Audit Committee Report and Recommendation to File Audited Financial Statements. The Audit Committee shall determine whether to recommend to the Board that the Company’s annual report on Form 10-K to be filed with the SEC include the audited financial statements and timely prepare the audit committee report and other information required to be included in the Company’s annual meeting proxy statement.

Internal controls. The Audit Committee shall initiate regular communication with management, the Board, and the independent auditor regarding the adequacy of the Company’s accounting procedures, internal controls, disclosure controls and controls over the security of its information technology and cyber-security defenses. The Audit Committee shall periodically discuss the adequacy of such controls and the integrity of the financial reporting process separately with each of the independent auditor and with management.
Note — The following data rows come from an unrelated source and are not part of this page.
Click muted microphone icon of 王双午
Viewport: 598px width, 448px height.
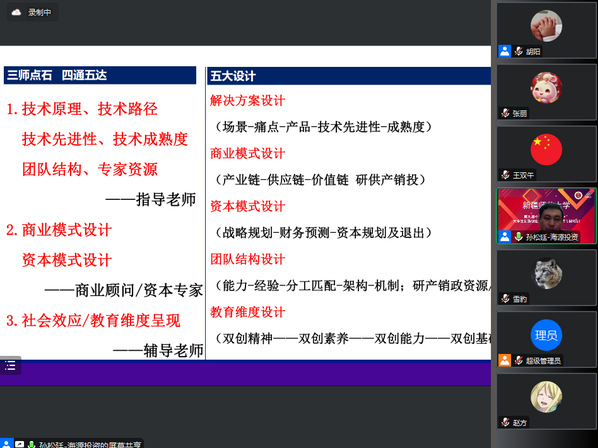(x=505, y=175)
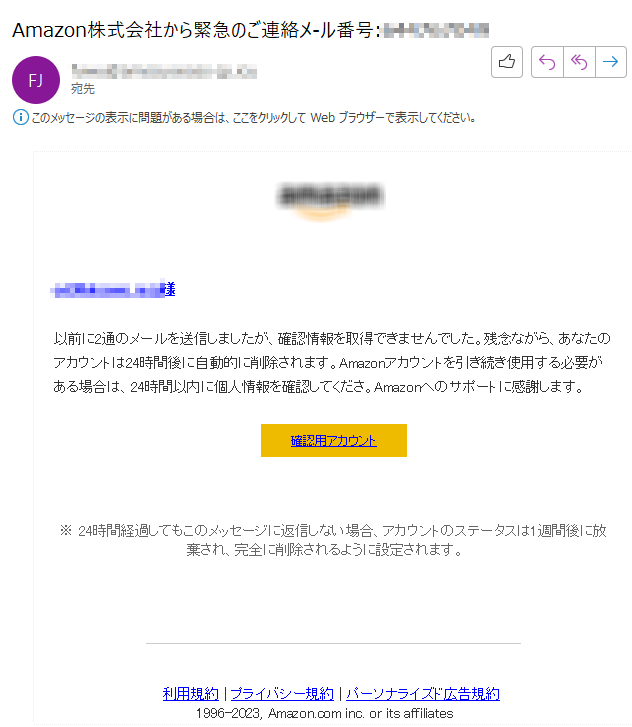This screenshot has width=632, height=727.
Task: Reply using the single-arrow reply icon
Action: (x=547, y=62)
The Audit Committee shall, at least annually, obtain and review a report by the independent auditor describing: the firm’s internal quality-control procedures; any material issues raised by the most recent internal quality-control review, or peer review, of the firm, or by any inquiry or investigation by governmental or professional authorities, within the preceding five years, respecting one or more independent audits carried out by the firm, and any steps taken to deal with any such issues; and (to assess the auditor’s independence) all relationships between the independent auditor and the Company.
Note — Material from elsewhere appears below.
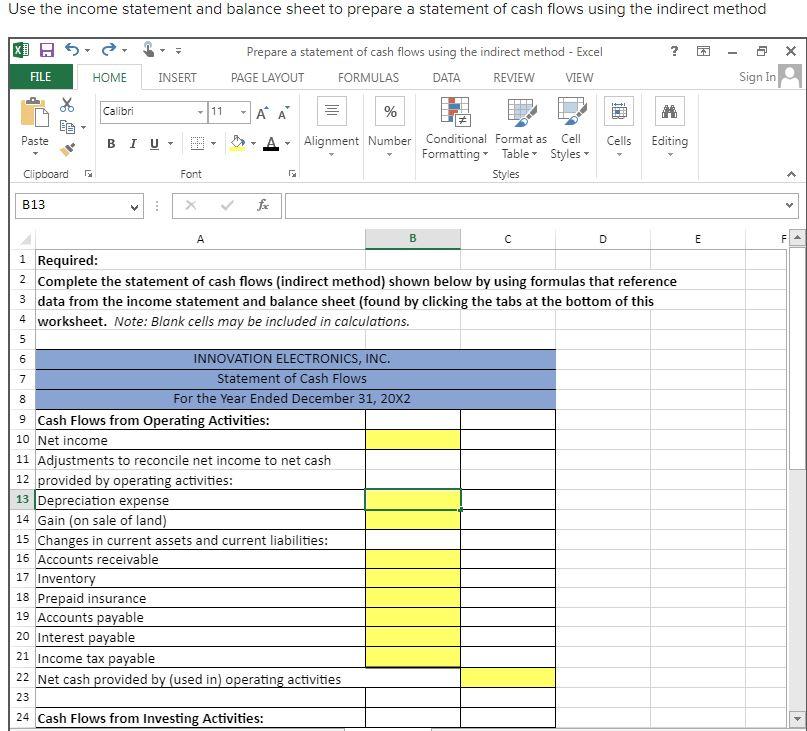Image resolution: width=807 pixels, height=731 pixels.
Task: Click the Cut (scissors) icon
Action: click(x=67, y=105)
Auditing Standard 18 Review. The Audit Committee shall discuss with the independent auditors the matters required to be disclosed by PCAOB Auditing Standard No. 18 and other related auditing standards, including without limitation information regarding the company’s relationships with related parties, the company's significant unusual transactions and the company's financial relationships and transactions with its executive officers, if any.

Auditing Standard 16 Review. The Audit Committee shall discuss with the independent auditors the matters required to be discussed by PCAOB Auditing Standard No. 16.
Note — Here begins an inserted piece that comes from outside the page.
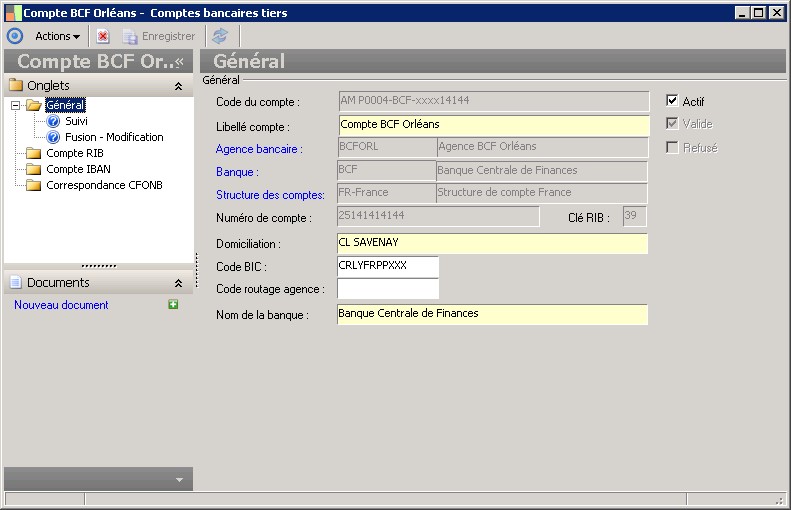Collapse the Onglets panel section
This screenshot has height=510, width=791.
click(178, 86)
Complaints. The Audit Committee shall establish procedures relating to the receipt, consideration, and disposition of complaints regarding accounting, internal controls, or auditing matters and for the retention of records relating to such complaints. The procedures shall include a provision for anonymous reporting from employees relating to accounting, auditing, and/or financial reporting concerns.

Related Party Transactions. The Audit Committee shall review and approve or ratify all related-party transactions.

Advisors. The Audit Committee shall have the authority to engage independent legal counsel and other advisors and consultants it deems necessary to discharge its duties.


Budget. The Audit Committee shall prepare an annual budget, which will be funded by the Company, providing for the compensation of the auditor and other advisors, for the costs of administering complaints regarding accounting and auditing matters, and for other costs associated with discharging its duties. The Audit Committee shall authorize the expenditures associated with this budget in its sole discretion.

Charter. The Audit Committee shall review its performance and this Charter annually to consider its continued adequacy.


Reports. The Audit Committee shall prepare any other reports required by the Company including reports required for any proxy statement that provides for the election of directors.

Investigations. The Audit Committee may conduct or authorize investigations into any matter within the scope of its responsibilities as it shall deem appropriate. In conjunction with such investigation, the Audit Committee has the authority to request any officer, employee or advisor of the Company to meet with the Audit Committee or any advisors engaged by the Audit Committee.

Risk Assessment. The Audit Committee shall discuss policies with respect to risk assessment and risk management.

Other. The Audit Committee shall perform other functions that may be delegated by the Company’s Bylaws or Board, or that may be required by law.

Reliance on Others. Nothing in this charter is intended to preclude or impair the protection provided in Section 141(e) of the Delaware General Corporation Law for good faith reliance by members of the committee on reports or other information provided by others.